### SUPPLIED MATERIAL

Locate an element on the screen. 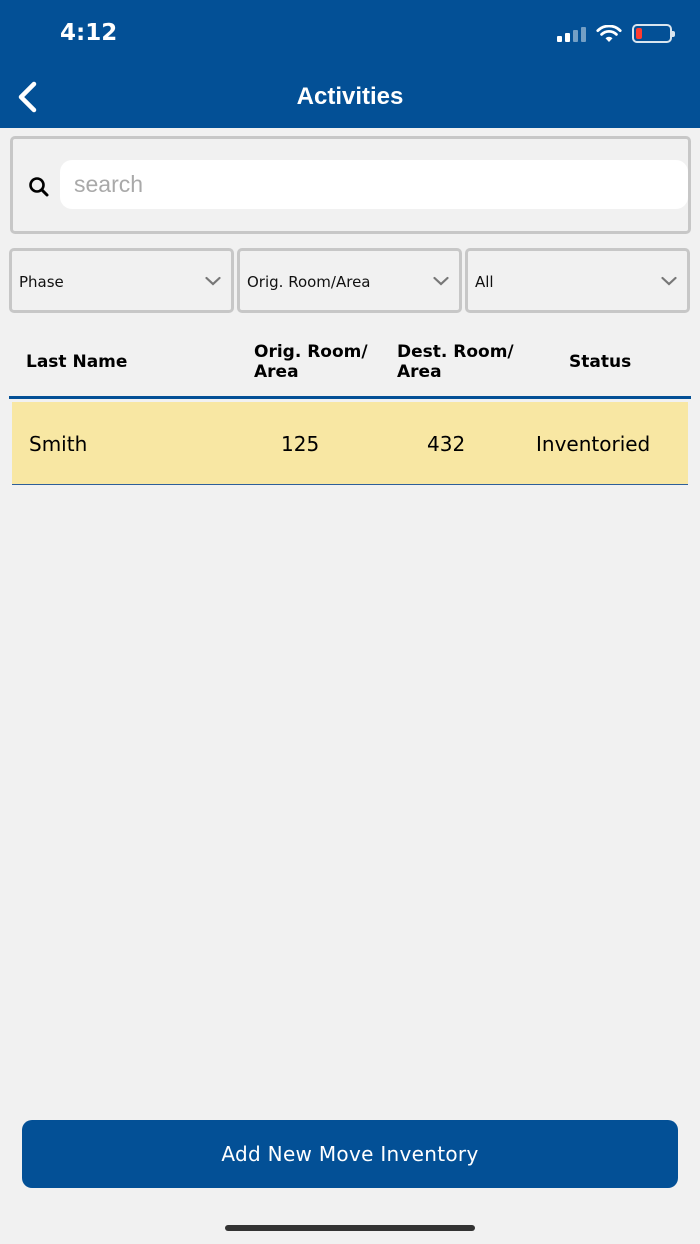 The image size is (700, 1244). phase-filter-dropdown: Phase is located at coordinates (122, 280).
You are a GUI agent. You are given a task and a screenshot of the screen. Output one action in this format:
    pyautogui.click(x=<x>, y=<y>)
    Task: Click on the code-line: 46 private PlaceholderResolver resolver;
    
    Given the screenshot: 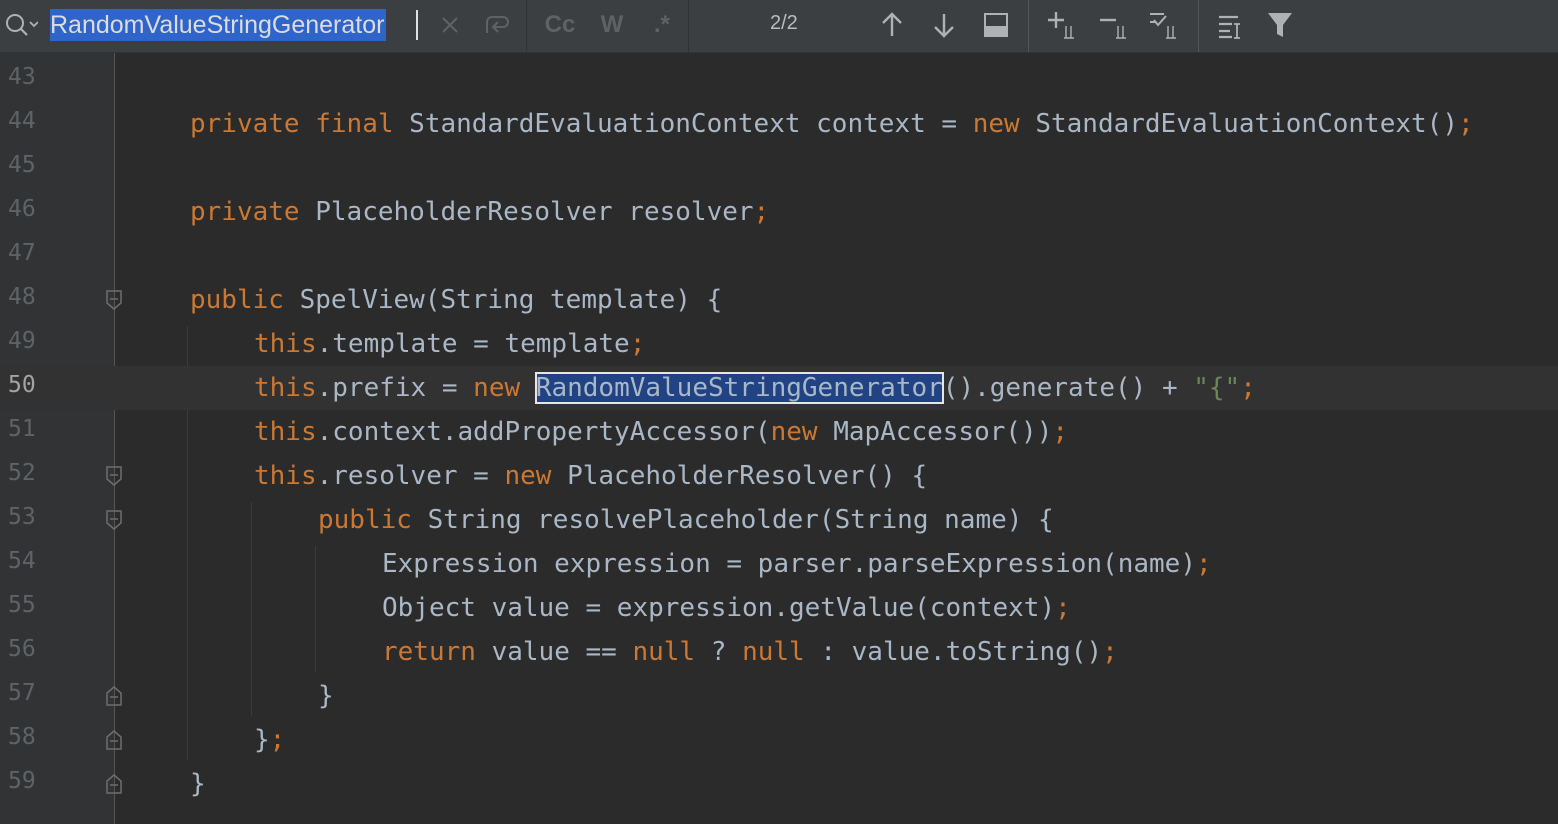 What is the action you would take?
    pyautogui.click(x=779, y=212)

######

== EXERCISE DIRECTIONS ==
Extract, without alteration, the lines of the data above, from the line containing "You are a GUI" through the line containing "Task: Click on", with both of those lines included.

== COMPLETED TASK ==
You are a GUI agent. You are given a task and a screenshot of the screen. Output one action in this format:
    pyautogui.click(x=<x>, y=<y>)
    Task: Click on the code-line: 46 private PlaceholderResolver resolver;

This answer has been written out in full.